What is needed
Produce a copy of every line in the records that holds the string "agent".

Source material
········

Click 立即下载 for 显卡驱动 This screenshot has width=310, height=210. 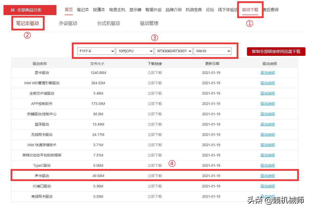tap(154, 72)
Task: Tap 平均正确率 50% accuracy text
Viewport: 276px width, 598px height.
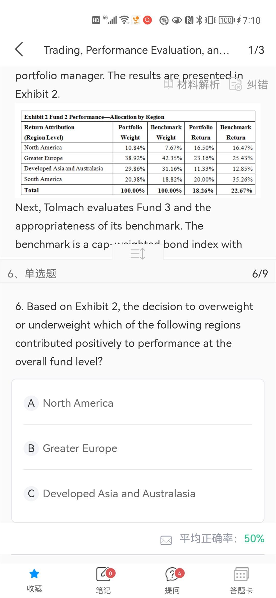Action: point(222,538)
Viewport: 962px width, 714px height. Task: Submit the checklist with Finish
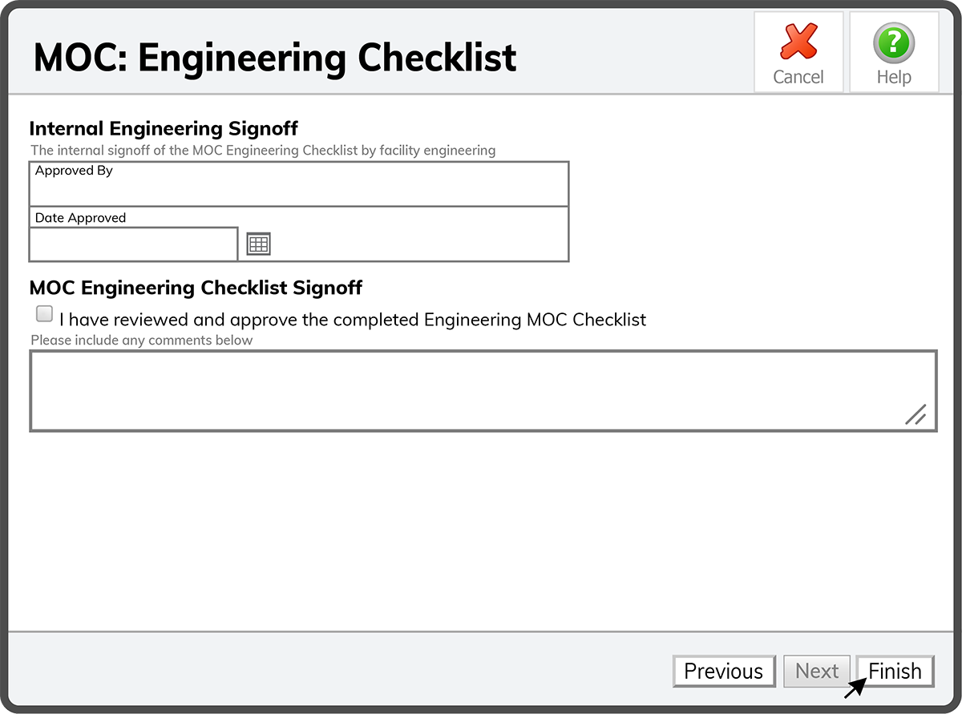[895, 672]
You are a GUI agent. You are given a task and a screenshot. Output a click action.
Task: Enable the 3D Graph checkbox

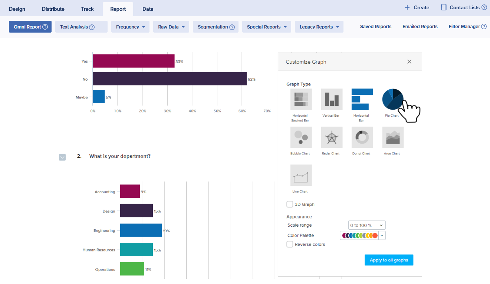pos(290,204)
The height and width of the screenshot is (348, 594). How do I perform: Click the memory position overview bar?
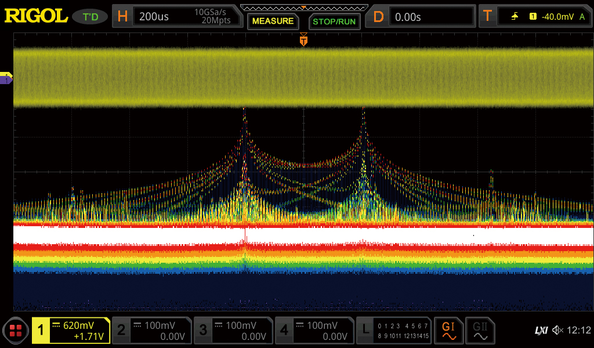click(303, 8)
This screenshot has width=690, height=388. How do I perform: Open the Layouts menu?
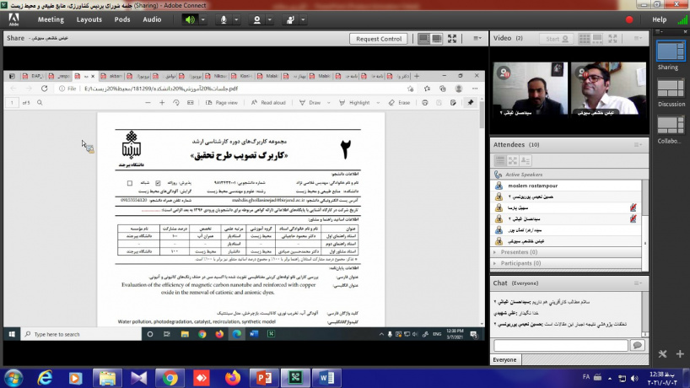click(89, 19)
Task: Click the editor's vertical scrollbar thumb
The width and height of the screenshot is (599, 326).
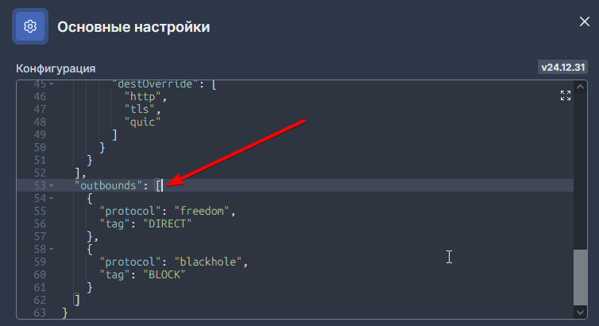Action: coord(582,277)
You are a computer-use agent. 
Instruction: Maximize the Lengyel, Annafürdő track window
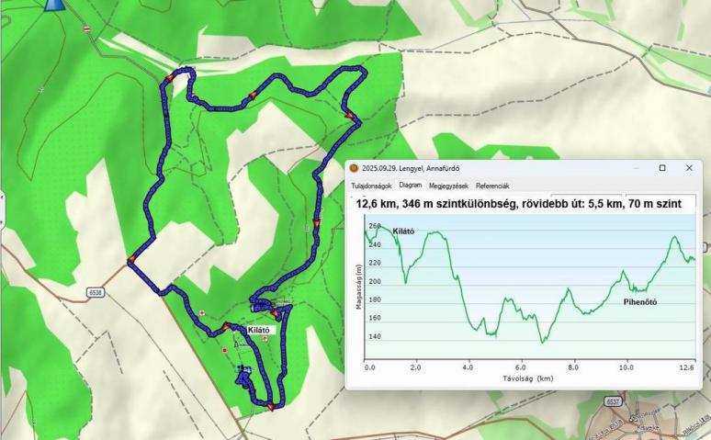click(x=662, y=168)
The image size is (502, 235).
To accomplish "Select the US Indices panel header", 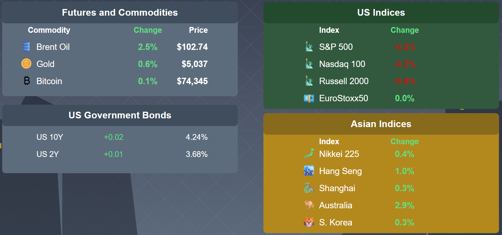I will click(x=381, y=12).
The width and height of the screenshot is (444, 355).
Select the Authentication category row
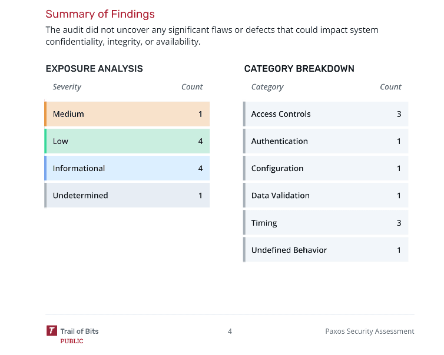(x=326, y=141)
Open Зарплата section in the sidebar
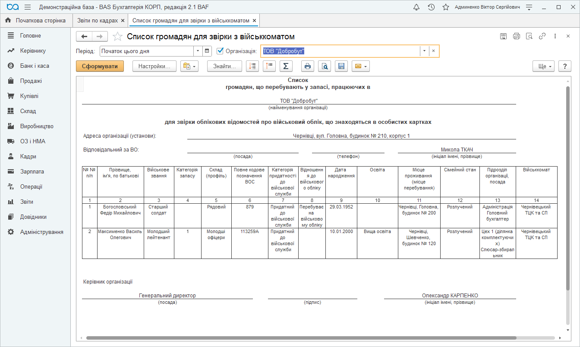 (x=32, y=171)
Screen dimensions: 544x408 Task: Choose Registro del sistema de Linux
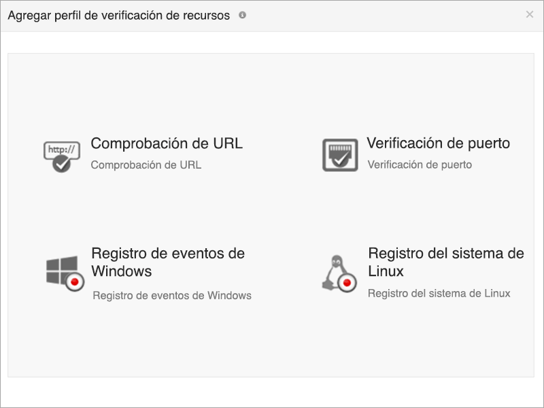pos(445,261)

········

Reply
You are a GUI agent. You are given a task and a screenshot. Output a click action.
You are a computer-use agent. 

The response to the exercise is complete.